Unfortunately, the North Carolina legislature is facing a budget shortfall of more than $1.2 billion in the upcoming year. In order to continue improving education, legislators will either have to increase taxes or find new revenue sources to help fund education.
Raising taxes to pay for education or other programs must be a last option, so I believe that the time has come to create a lottery in North Carolina.
I have never been a strong supporter of the lottery, but North Carolinians are already playing the lottery in Virginia, South Carolina, Georgia and Tennessee. Our citizens are sending more than $300 million each year to these states to pay for the education of their children. We must keep that money in North Carolina for our own children and their education.
I believe that legislators must do what it takes to keep this money here at home.
As speaker of the House and as a legislator from Mecklenburg County, which is right across the border from South Carolina and dozens of convenience stores that sell lottery tickets to North Carolinians, it is my hope that within the next two weeks the N.C. House of Representatives will vote on, and approve, legislation that would create a lottery.
Polls show support
North Carolina is one of only eight states that do not have a lottery.Numerous polls show that overwhelmingly North Carolinians want a lottery in our state.

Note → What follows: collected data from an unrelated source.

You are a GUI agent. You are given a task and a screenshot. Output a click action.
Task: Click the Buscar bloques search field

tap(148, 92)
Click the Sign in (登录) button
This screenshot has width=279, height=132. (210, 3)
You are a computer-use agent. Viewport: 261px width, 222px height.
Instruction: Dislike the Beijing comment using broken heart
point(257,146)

Elon University conducted a statewide poll in February, which found that 69 percent of those surveyed supported the creation of a state lottery in North Carolina, and 37 percent said they had bought a lottery ticket in a neighboring state in the past 12 months.
Some critics of the lottery say that gambling is a sin. I am not an advocate of gambling, but I believe that not providing our children with the best possible education in safe schools, and teaching them in cramped trailers, are much bigger sins.

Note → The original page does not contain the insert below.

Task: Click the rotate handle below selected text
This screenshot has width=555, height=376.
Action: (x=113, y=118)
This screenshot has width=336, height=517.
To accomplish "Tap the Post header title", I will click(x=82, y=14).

Communities across North Carolina are having to raise property taxes each year in order to build enough classrooms to hold all the new students who are showing up at the schoolhouse door.
Many school districts are facing school construction needs of more than $100 million. Others are even higher, including Mecklenburg County at more than $700 million, New Hanover County at $350 million and Wake County at $340 million.
Use proceeds to help schools
Supporters of the lottery have suggested using the proceeds for school construction and to reduce class size, to provide college scholarships for needy students with at least a B average to attend our in-state colleges and universities, and to fund early childhood education.
We must also look at the possibility of providing additional funding for alternative learning programs for disruptive students, for schools in low-wealth counties to address the long-running Leandro lawsuit, and for increasing teacher salaries.
Lottery proceeds should only be dedicated to providing additional funding for education, not replacing what we already spend, and not paying for advertising to try to lure people into believing they have a better chance of winning jackpots.
All of these options, and possibly others, are on the table and will be considered by legislators in the coming days.
Do what is right
I expect that the upcoming vote in the House will be extremely close, but I hope that the will of the people to fund education is stronger, because the education of our children must be our top priority.
It is time to do what is right for the education of our children. If it takes passing a lottery to better fund education and keep the more than $300 million in lottery sales here in North Carolina instead of neighboring states, then that is what we must do.
Jim Black of Matthews, a Democrat, represents the 100th District in the N.C. House of Representatives. He is serving his 10th term as a legislator and fourth term as speaker of the House.